Marketing reporting is gathering and analyzing marketing data to create a clear report. The goal is to inform future marketing decisions, strategies and performance. Great digital marketing reports uncover meaningful, actionable insights and inspire action.

Sounds simple enough, but you know that’s not always the case. That said, marketing reporting can be a heck of a lot easier and much more effective when you have access to a reporting tool that yields a comprehensive analysis via real-time data visualization.

Who needs to create marketing reports?

Any marketer will benefit from marketing reports based on their ability to act as a more strategic guiding light. With access to data that highlights key marketing metrics, you’ll make better decisions that benefit all. 

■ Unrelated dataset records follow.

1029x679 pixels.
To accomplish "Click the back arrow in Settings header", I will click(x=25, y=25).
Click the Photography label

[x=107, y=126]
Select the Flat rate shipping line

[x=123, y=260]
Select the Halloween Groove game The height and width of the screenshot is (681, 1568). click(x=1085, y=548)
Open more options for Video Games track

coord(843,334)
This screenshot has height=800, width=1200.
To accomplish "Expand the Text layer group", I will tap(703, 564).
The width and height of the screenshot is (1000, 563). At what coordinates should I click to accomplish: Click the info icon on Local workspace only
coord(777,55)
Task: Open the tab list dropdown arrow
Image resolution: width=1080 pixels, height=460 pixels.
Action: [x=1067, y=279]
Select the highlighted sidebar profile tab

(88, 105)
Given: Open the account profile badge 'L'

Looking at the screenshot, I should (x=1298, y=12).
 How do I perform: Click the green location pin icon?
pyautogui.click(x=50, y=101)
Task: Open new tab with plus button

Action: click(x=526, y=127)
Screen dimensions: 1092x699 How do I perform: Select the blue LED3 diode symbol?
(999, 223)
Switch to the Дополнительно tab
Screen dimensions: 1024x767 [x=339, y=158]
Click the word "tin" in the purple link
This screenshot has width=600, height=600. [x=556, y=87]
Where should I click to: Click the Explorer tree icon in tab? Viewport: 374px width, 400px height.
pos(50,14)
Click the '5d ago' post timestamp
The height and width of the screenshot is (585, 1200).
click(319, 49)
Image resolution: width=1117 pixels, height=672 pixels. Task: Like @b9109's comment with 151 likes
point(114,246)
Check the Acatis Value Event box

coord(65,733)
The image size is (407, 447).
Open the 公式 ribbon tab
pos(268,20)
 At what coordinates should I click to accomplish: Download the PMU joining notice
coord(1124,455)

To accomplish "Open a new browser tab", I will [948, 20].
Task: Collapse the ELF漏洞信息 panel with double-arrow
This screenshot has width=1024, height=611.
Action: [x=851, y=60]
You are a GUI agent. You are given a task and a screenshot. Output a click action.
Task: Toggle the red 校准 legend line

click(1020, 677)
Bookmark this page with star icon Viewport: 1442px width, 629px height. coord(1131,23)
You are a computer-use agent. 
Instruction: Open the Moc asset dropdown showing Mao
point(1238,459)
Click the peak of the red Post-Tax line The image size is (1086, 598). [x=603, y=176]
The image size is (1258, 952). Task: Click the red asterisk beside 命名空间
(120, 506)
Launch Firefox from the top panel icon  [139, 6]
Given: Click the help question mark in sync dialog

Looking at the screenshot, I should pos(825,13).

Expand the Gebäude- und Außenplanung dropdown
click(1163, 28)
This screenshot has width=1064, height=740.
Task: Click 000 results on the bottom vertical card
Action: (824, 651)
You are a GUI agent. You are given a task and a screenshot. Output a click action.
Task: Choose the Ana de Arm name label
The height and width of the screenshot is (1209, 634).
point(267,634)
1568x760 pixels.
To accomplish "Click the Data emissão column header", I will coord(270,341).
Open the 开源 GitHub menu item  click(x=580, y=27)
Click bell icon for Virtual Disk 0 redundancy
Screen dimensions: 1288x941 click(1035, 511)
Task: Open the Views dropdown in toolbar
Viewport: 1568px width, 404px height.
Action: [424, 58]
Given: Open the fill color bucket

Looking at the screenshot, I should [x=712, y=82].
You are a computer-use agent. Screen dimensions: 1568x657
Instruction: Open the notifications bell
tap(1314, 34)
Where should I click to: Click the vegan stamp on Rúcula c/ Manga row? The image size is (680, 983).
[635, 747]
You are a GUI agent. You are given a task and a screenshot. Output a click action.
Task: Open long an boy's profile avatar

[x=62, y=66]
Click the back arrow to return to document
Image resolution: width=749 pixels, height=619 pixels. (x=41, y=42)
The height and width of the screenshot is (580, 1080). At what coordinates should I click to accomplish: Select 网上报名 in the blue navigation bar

Who you create reports for outside your team will depend on your role and dynamic and on who is most interested in your marketing results. You want your data to be presented in a way that’s easy to understand, showcasing major results upfront, aided with visuals and section headers. Crafting a storytelling narrative from your marketing report is also a great strategy. 

Data from Gartner shows nearly 50% of CMOs say their marketing efforts are viewed as an expense rather than a strategic investment. Illustrating marketing ROI is not always overly black-and-white, especially if you’re navigating an incomplete data infrastructure. Again, this is why methods like MMM and incrementality shine.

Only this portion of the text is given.